===== Material for the task

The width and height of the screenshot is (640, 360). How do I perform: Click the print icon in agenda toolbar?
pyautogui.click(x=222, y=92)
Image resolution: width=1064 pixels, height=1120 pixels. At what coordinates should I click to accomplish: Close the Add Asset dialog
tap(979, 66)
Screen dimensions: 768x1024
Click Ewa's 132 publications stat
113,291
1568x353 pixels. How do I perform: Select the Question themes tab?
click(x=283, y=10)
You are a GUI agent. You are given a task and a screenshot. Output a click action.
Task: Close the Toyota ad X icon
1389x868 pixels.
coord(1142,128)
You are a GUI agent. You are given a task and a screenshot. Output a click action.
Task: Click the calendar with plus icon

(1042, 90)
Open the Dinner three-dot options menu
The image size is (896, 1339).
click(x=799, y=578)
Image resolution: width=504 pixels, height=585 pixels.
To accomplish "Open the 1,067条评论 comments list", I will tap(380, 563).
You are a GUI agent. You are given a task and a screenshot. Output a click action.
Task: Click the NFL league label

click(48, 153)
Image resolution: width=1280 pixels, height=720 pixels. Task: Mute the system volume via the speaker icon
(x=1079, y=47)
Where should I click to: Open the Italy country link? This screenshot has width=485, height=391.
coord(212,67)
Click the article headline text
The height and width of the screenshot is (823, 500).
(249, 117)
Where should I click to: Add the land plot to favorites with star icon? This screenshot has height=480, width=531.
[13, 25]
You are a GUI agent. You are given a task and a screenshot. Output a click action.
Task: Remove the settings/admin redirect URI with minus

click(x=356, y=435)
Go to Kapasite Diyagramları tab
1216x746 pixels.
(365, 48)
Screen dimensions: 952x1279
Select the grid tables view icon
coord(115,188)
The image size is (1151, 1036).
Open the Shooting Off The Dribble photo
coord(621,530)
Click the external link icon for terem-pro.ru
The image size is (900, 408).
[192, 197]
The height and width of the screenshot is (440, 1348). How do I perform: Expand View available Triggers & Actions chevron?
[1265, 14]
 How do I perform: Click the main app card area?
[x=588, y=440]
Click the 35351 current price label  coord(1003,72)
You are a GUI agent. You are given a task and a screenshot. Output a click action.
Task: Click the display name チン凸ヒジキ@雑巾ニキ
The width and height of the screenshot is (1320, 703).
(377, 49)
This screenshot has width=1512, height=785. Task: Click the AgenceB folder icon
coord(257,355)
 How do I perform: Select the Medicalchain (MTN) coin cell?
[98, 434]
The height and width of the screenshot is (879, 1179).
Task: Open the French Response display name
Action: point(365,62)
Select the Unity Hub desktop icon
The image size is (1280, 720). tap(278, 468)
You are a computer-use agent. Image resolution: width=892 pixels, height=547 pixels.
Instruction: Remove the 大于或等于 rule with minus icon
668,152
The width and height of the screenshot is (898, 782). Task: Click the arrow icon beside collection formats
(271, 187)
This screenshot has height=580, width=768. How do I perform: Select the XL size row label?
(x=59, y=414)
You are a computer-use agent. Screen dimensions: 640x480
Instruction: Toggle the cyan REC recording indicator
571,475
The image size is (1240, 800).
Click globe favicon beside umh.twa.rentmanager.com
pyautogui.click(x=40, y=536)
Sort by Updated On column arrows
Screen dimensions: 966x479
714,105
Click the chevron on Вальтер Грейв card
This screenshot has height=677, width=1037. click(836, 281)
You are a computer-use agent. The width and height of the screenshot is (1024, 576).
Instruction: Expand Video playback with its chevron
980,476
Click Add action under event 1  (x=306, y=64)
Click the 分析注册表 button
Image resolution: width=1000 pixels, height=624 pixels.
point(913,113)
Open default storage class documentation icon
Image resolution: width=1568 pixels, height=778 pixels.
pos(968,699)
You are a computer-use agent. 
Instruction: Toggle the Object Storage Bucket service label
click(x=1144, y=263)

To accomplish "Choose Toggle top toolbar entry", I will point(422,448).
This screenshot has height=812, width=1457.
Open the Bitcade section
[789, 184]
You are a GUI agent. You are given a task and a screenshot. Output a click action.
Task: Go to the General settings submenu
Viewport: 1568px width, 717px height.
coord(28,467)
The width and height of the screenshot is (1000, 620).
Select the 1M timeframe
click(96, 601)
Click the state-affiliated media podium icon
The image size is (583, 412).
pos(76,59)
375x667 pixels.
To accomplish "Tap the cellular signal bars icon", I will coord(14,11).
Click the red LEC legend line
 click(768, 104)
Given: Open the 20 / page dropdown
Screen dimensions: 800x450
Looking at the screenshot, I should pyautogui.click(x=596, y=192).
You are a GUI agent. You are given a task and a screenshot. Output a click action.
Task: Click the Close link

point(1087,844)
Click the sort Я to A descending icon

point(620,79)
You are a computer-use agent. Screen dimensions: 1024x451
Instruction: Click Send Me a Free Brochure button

==========

▸ **Activity**: Extract, please, the lines from the start of the entries above through the one with "Task: Click the display name チン凸ヒジキ@雑巾ニキ", both included, reproducing each exactly and adding nothing.

▸ **Problem solution**:
The width and height of the screenshot is (640, 360). How do I perform: Click the print icon in agenda toolbar?
pyautogui.click(x=222, y=92)
Image resolution: width=1064 pixels, height=1120 pixels. At what coordinates should I click to accomplish: Close the Add Asset dialog
tap(979, 66)
Screen dimensions: 768x1024
Click Ewa's 132 publications stat
113,291
1568x353 pixels. How do I perform: Select the Question themes tab?
click(x=283, y=10)
You are a GUI agent. You are given a task and a screenshot. Output a click action.
Task: Close the Toyota ad X icon
1389x868 pixels.
coord(1142,128)
You are a GUI agent. You are given a task and a screenshot. Output a click action.
Task: Click the calendar with plus icon

(1042, 90)
Open the Dinner three-dot options menu
The image size is (896, 1339).
click(x=799, y=578)
Image resolution: width=504 pixels, height=585 pixels.
To accomplish "Open the 1,067条评论 comments list", I will tap(380, 563).
You are a GUI agent. You are given a task and a screenshot. Output a click action.
Task: Click the NFL league label

click(48, 153)
Image resolution: width=1280 pixels, height=720 pixels. Task: Mute the system volume via the speaker icon
(x=1079, y=47)
Where should I click to: Open the Italy country link? This screenshot has width=485, height=391.
coord(212,67)
Click the article headline text
The height and width of the screenshot is (823, 500).
(249, 117)
Where should I click to: Add the land plot to favorites with star icon? This screenshot has height=480, width=531.
[13, 25]
You are a GUI agent. You are given a task and a screenshot. Output a click action.
Task: Remove the settings/admin redirect URI with minus

click(x=356, y=435)
Go to Kapasite Diyagramları tab
1216x746 pixels.
(365, 48)
Screen dimensions: 952x1279
Select the grid tables view icon
coord(115,188)
The image size is (1151, 1036).
Open the Shooting Off The Dribble photo
coord(621,530)
Click the external link icon for terem-pro.ru
The image size is (900, 408).
[192, 197]
The height and width of the screenshot is (440, 1348). How do I perform: Expand View available Triggers & Actions chevron?
[1265, 14]
 How do I perform: Click the main app card area?
[x=588, y=440]
Click the 35351 current price label  coord(1003,72)
You are a GUI agent. You are given a task and a screenshot. Output a click action.
Task: Click the display name チン凸ヒジキ@雑巾ニキ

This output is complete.